Também pode ser conhecida como Grande Mãe ou Senhora. É comumente associada à Lua e suas fases, pois acreditava-se que a lua era a representação do Sagrado Feminino, a energia que move a Terra, influenciando a agricultura, as colheitas e até a menstruação, gestação e fertilidade feminina, o poder de criação da vida.

O Caldeirão é onde a deusa prepara suas poções, feitiços, rituais, sendo este o principal objeto dos cultos pagãos antigos para representá-la, considerado o útero divino da Grande Mãe, de onde ‘nasciam’ os encantamentos, mais um símbolo de fertilidade. Os famosos bardos celtas deviam sair em uma perigosa busca pelo Caldeirão de Cerridwen como iniciação. Alguns acreditam ser esta uma das lendas que poderiam ter originado a busca pelo Graal.
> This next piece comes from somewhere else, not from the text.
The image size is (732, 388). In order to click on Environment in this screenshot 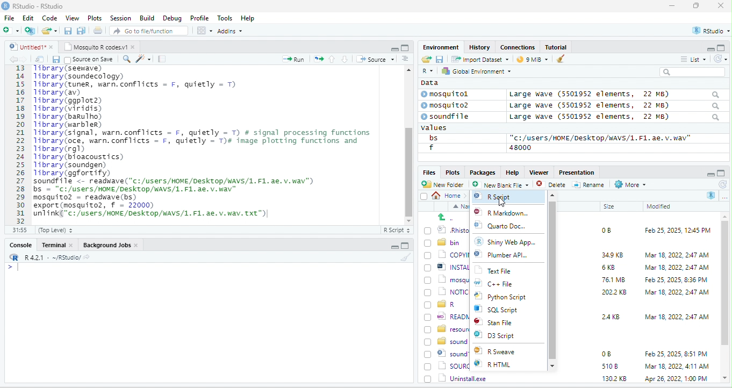, I will do `click(441, 47)`.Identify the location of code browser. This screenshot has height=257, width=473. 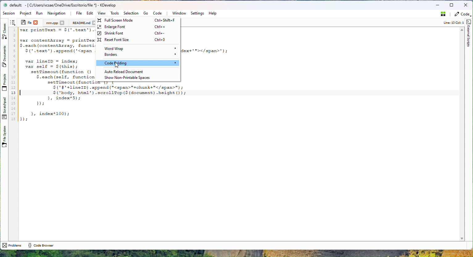
(41, 245).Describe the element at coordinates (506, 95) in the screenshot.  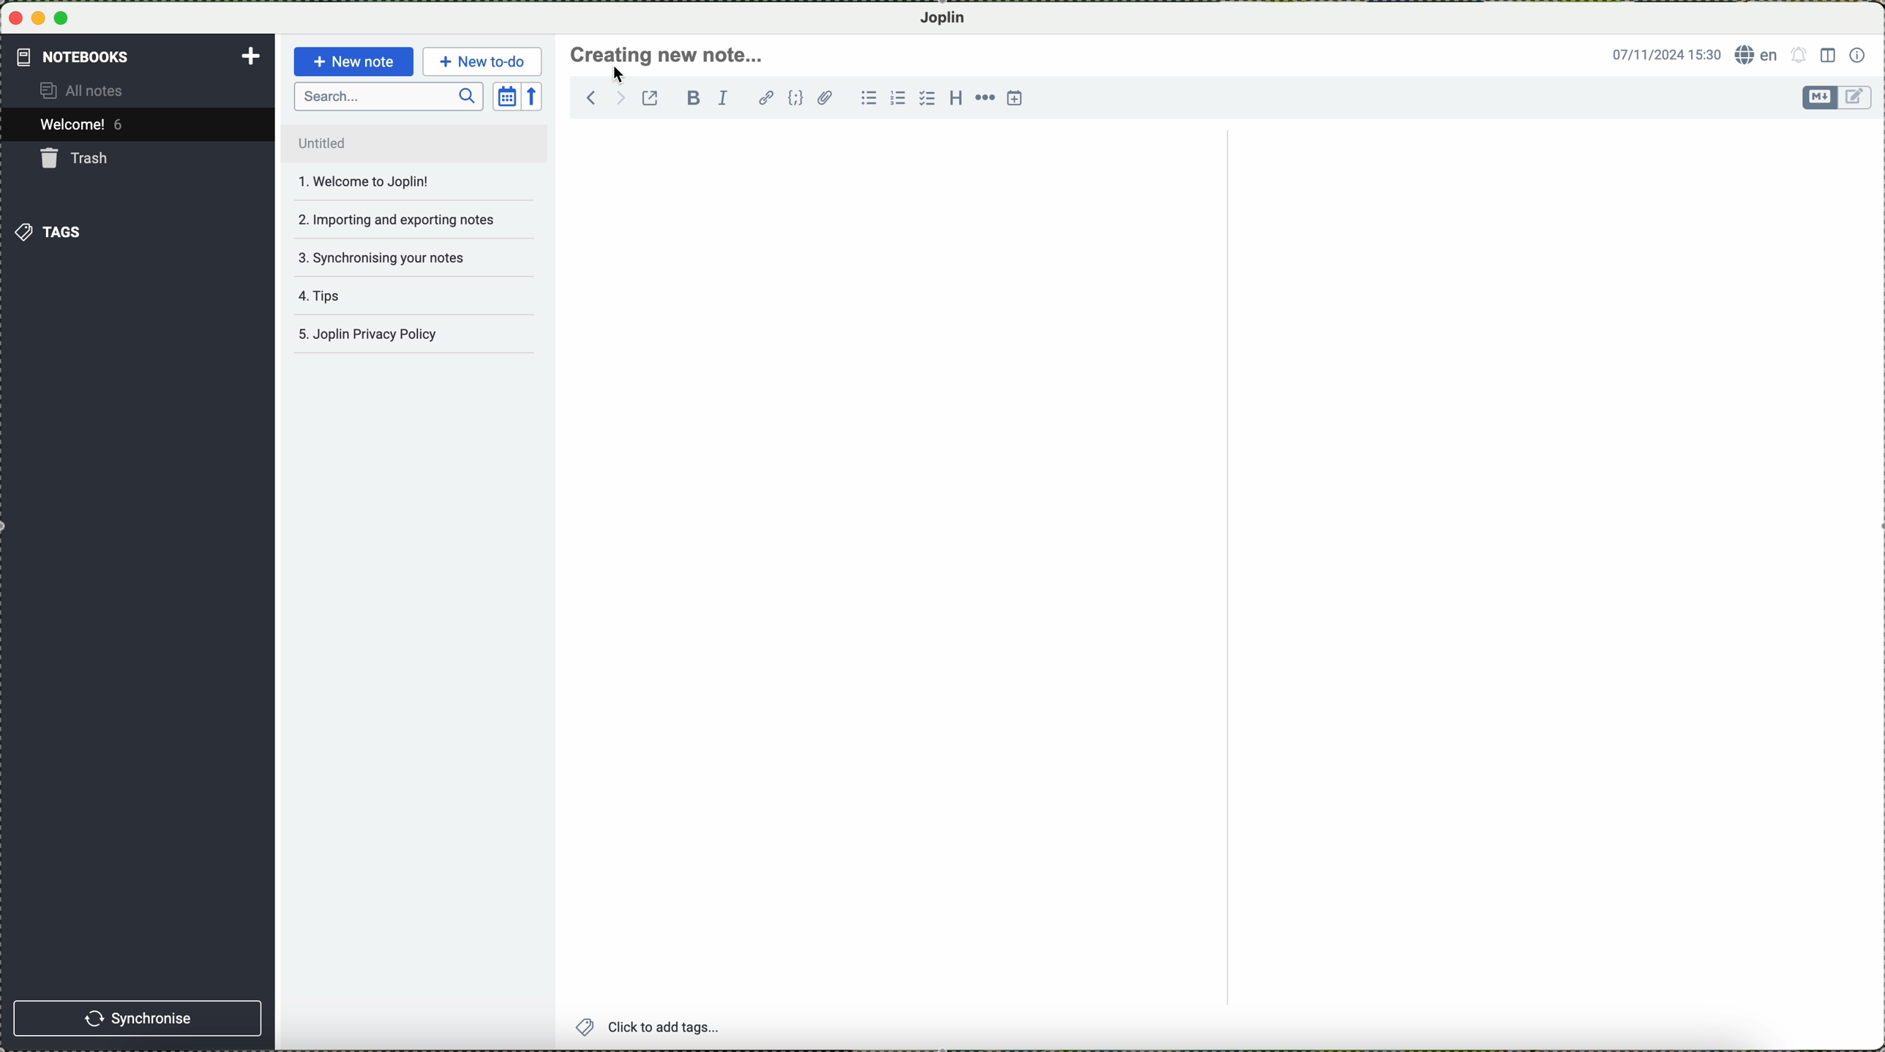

É uma deusa sempre associada à magia e renascimento, fertilidade, regeneração, inspiração, magia, astrologia, ervas, poesia, encantamentos e conhecimento. Seu consorte na cultura pagã é geralmente o deus Cernuno e juntos representam a dualidade da natureza.

Enquanto a deusa cria, o deus destrói, formando o infinito ciclo de vida e morte, começo e fim, ressurgimento contínuo, renovação.

Ainda hoje é conhecida pelos adeptos do druidismo, neo-paganismo ou Wicca (religião baseada nos conceitos pagãos, criada na década de 1950 por Gerald Gardner).